* Work request *
Going through the data below, copy out each line where the word "computer" shows up.

* Stored data *
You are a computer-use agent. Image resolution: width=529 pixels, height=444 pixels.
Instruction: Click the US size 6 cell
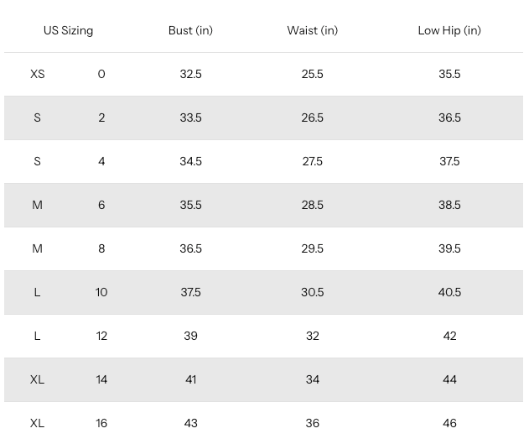[x=101, y=205]
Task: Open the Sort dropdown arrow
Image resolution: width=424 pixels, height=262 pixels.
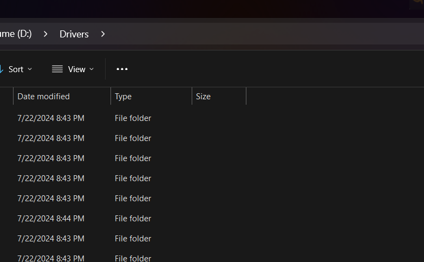Action: (x=30, y=69)
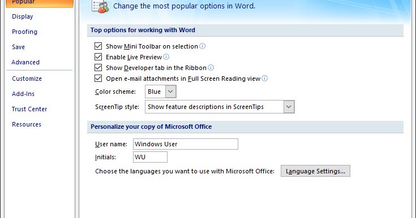This screenshot has height=218, width=416.
Task: Uncheck Show Mini Toolbar on selection
Action: (x=98, y=46)
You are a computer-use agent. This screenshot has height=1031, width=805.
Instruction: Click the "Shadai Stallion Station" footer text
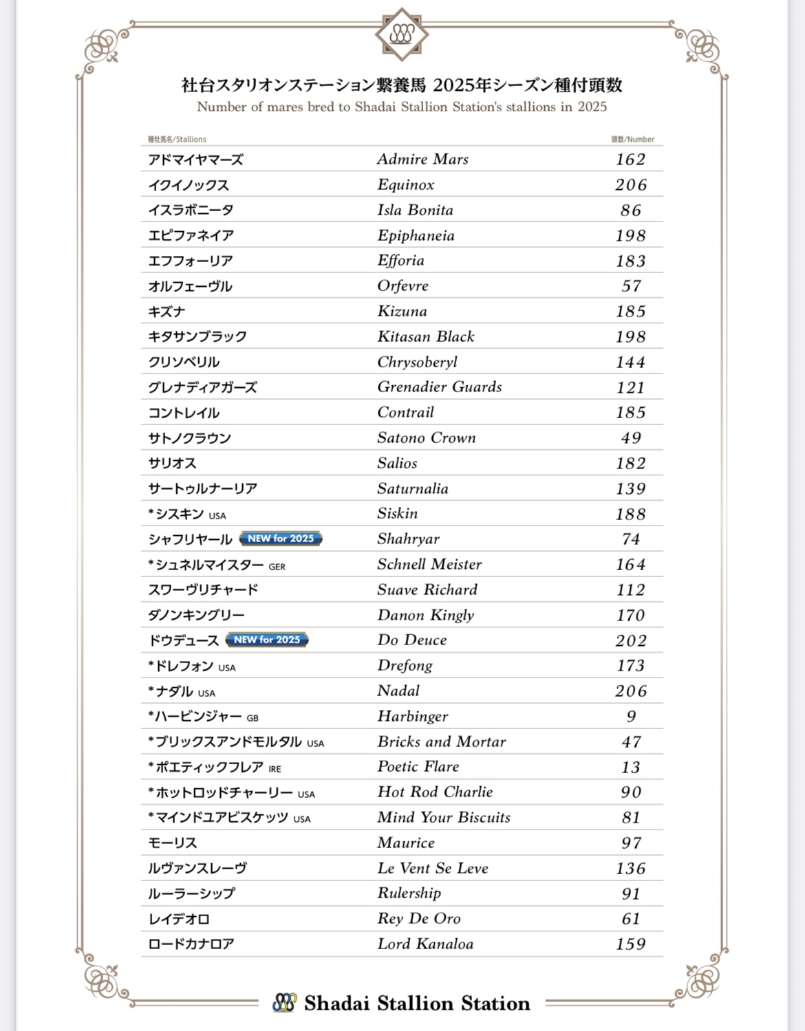point(417,1003)
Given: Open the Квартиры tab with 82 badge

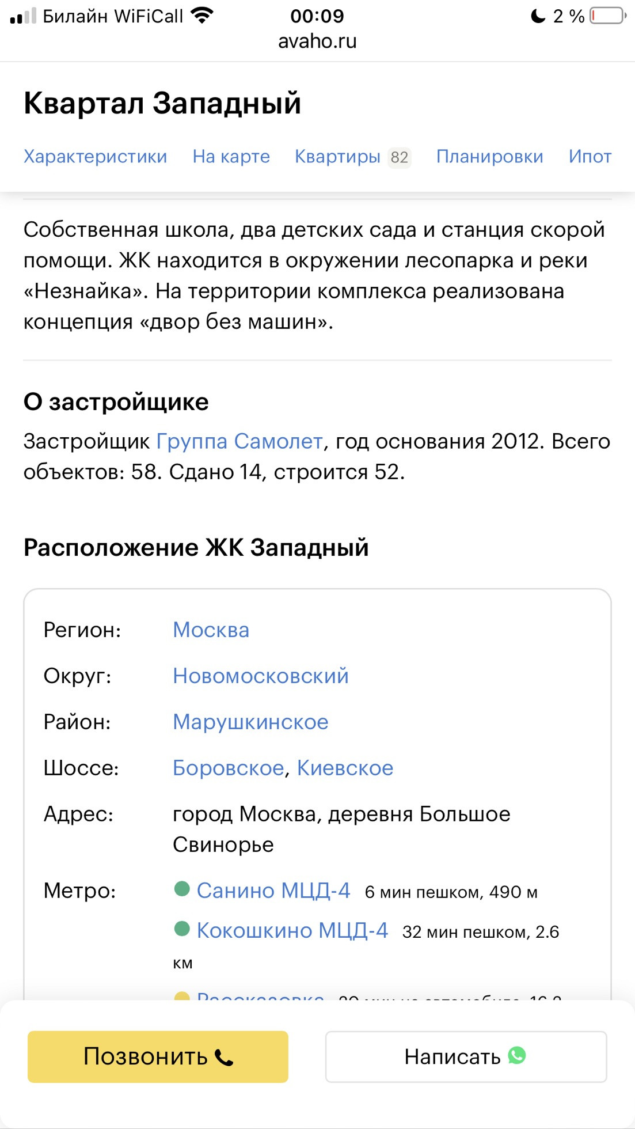Looking at the screenshot, I should coord(352,157).
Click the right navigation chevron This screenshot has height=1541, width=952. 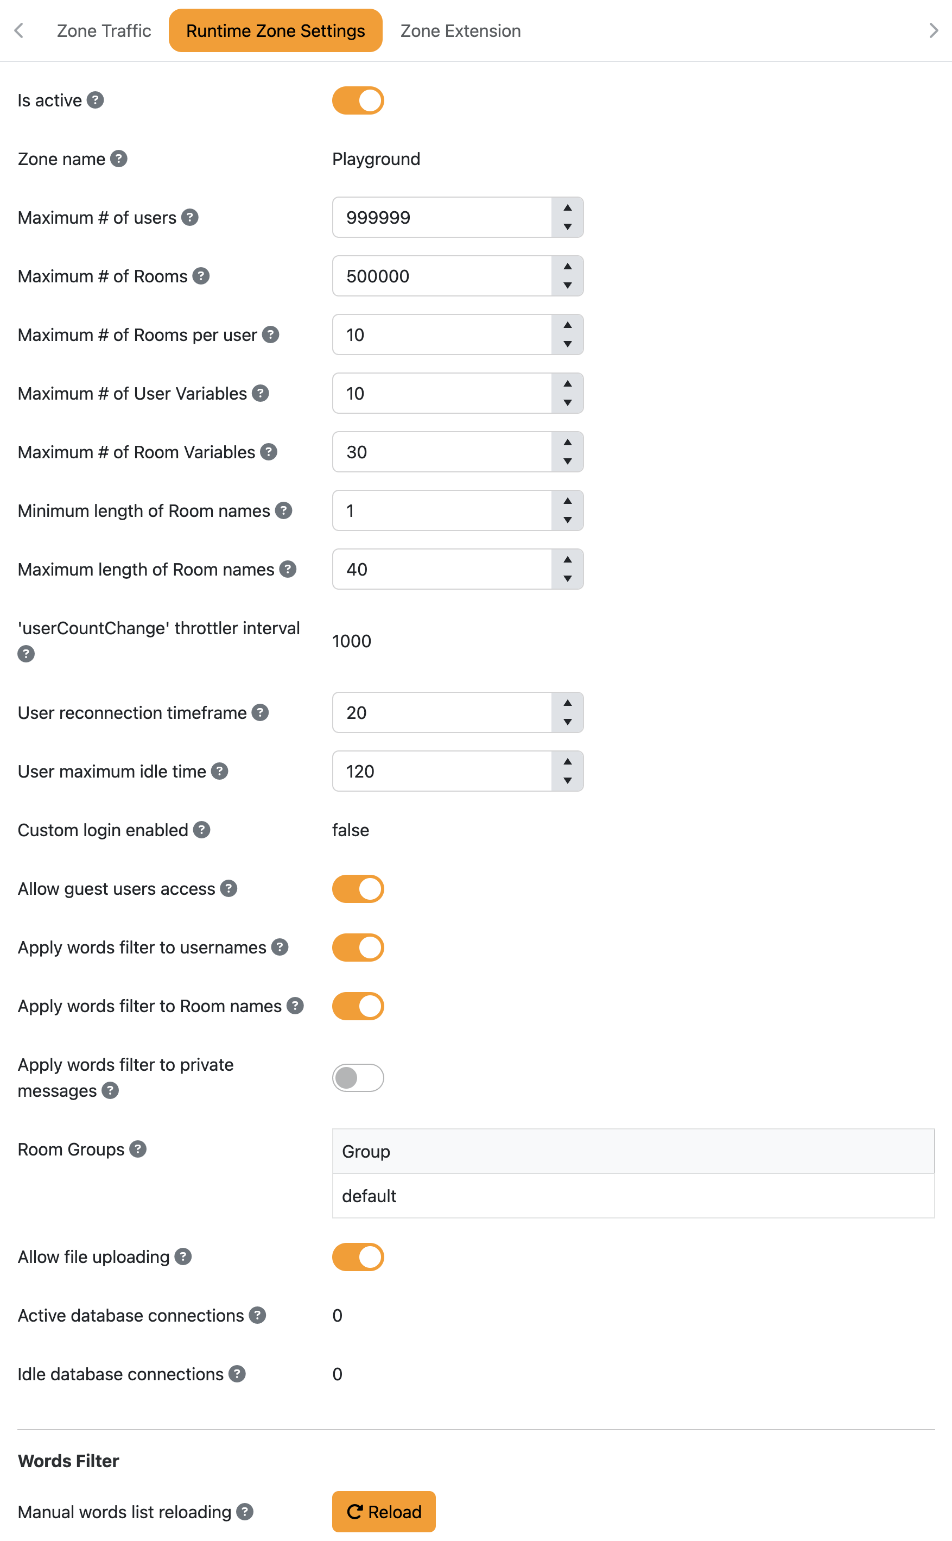tap(933, 30)
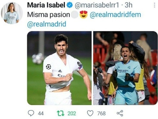Click the blue verified badge
Viewport: 158px width, 119px height.
pos(70,5)
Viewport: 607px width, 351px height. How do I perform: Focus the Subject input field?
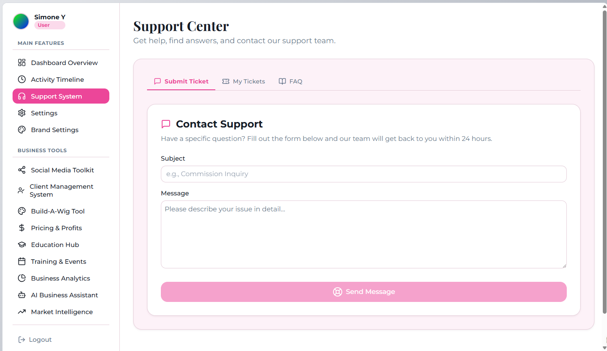tap(364, 174)
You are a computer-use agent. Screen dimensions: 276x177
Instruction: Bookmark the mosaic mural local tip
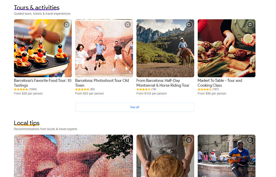128,140
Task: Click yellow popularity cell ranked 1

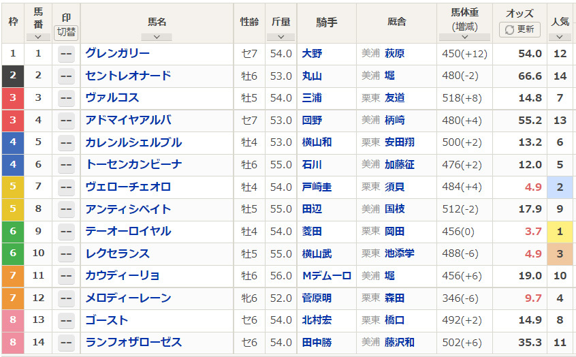Action: (x=560, y=232)
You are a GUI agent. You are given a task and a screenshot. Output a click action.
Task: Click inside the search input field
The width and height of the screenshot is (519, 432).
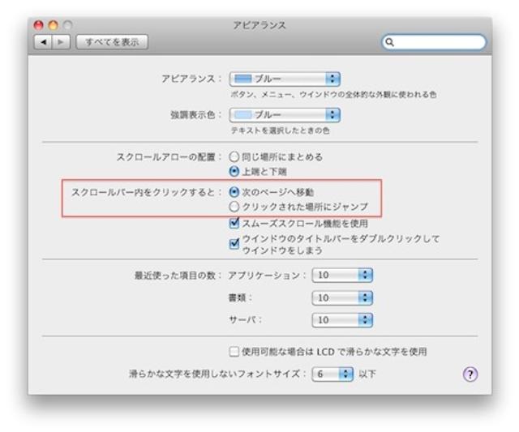point(440,41)
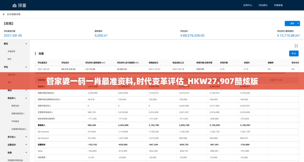Open the 操作 dropdown button
Viewport: 304px width, 162px height.
click(292, 23)
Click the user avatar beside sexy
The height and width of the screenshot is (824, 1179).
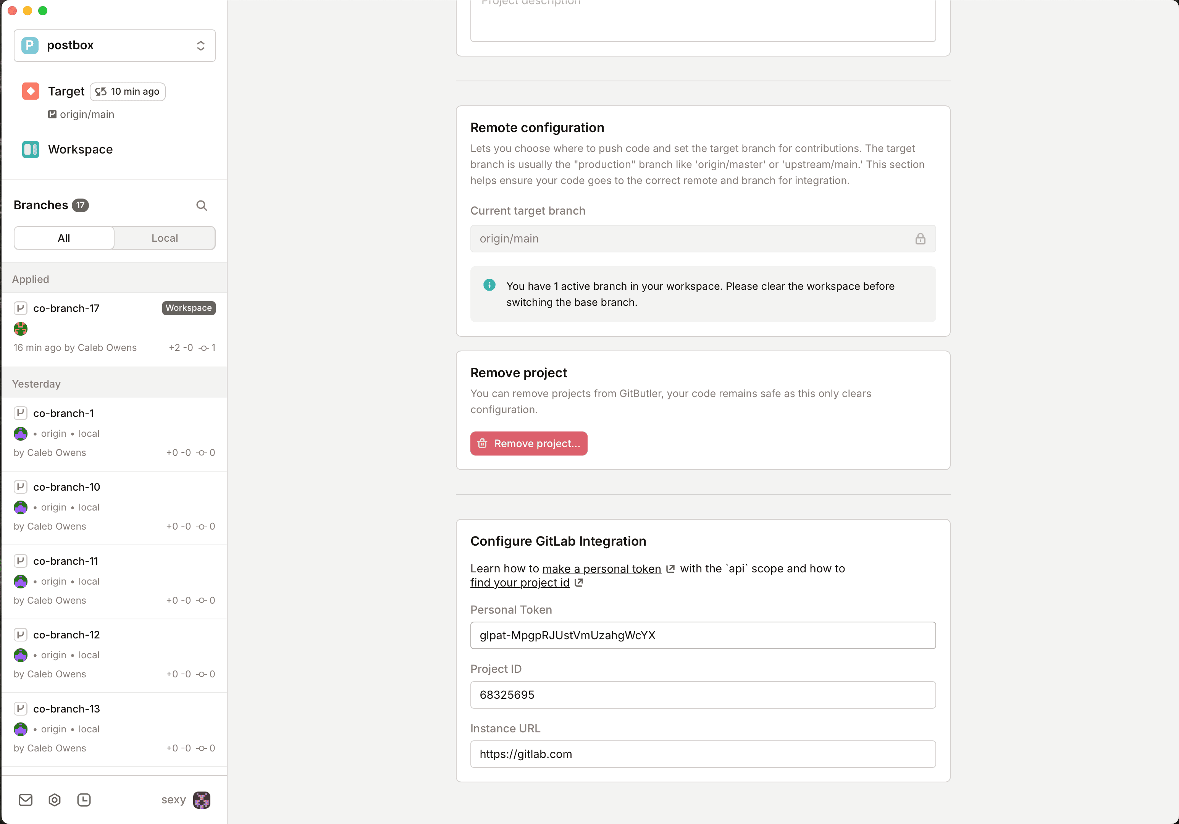tap(202, 799)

* Result for this exercise *
You are a computer-use agent. Image resolution: width=529 pixels, height=444 pixels.
You are a computer-use agent. This screenshot has height=1031, width=805.
You are a computer-use agent. Screen dimensions: 276x177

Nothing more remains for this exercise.